Cette forteresse seule représente le lien culturel commun avec l’Autre. D’ailleurs, l’un des critères retenus par l’Unesco pour son inscription, en 2004, sur la liste du patrimoine mondial, est que « la ville portugaise de Mazagan est un exemple exceptionnel de l'échange d'influences entre les cultures européennes et la culture marocaine du XVIe au XVIIIe siècle, et l'un des tout premiers peuplements des explorateurs portugais en Afrique de l'Ouest sur la route de l'Inde.
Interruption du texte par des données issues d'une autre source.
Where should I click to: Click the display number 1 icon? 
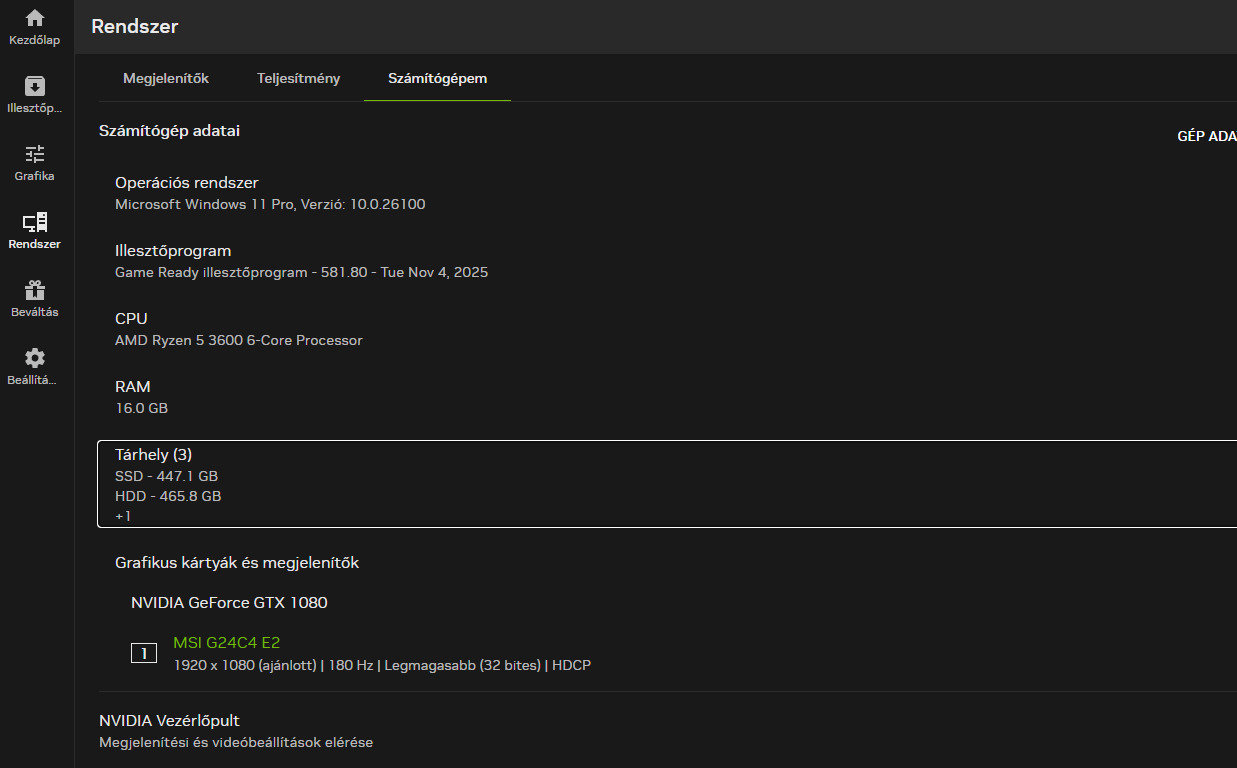pos(144,653)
Ces influences se reflètent clairement dans l'architecture, la technologie et l'urbanisme de la ville ».

Contrairement à la population française au temps du Protectorat français, plus tardif et récent, la population portugaise a été entièrement évacuée de Mazagan sur Lisbonne en 1769, dans un premier temps, et puis au Brésil. Donc sociologiquement, l'interaction est très maigre. D’autant plus qu’à cette époque la population marocaine « minime » ne vivait pas à proximité de la forteresse portugaise mais à une quinzaine de kilomètres à Azemmour, à Tit et dans la tribu des Ouled Bouaziz. Cependant, cette cité n'est pas seulement une forteresse, mais aussi un bourg encerclé dans un territoire agricole en confrontation avec les Portugais. D’où est née l’idée de bâtir une citadelle militaire résistante aux assauts et à l’artillerie, c’est ainsi que l’héritage architectural se maintient à ce jour.

Une légende va naître de cette confrontation : le mythe de Aïcha Kandisha. À El Jadida, cette veuve insoumise devient une figure de la résistance. Elle se déguise en prostituée pour liquider les soldats portugais. Par ironie ou crainte, les soldats l’auraient surnommée « la comtesse » d’où le nom Kandisha. Cette femme incarne une mémoire déchirée marquée par l’affrontement (voir l’article de Youness Messoudi dans Zamane, Mai 2025).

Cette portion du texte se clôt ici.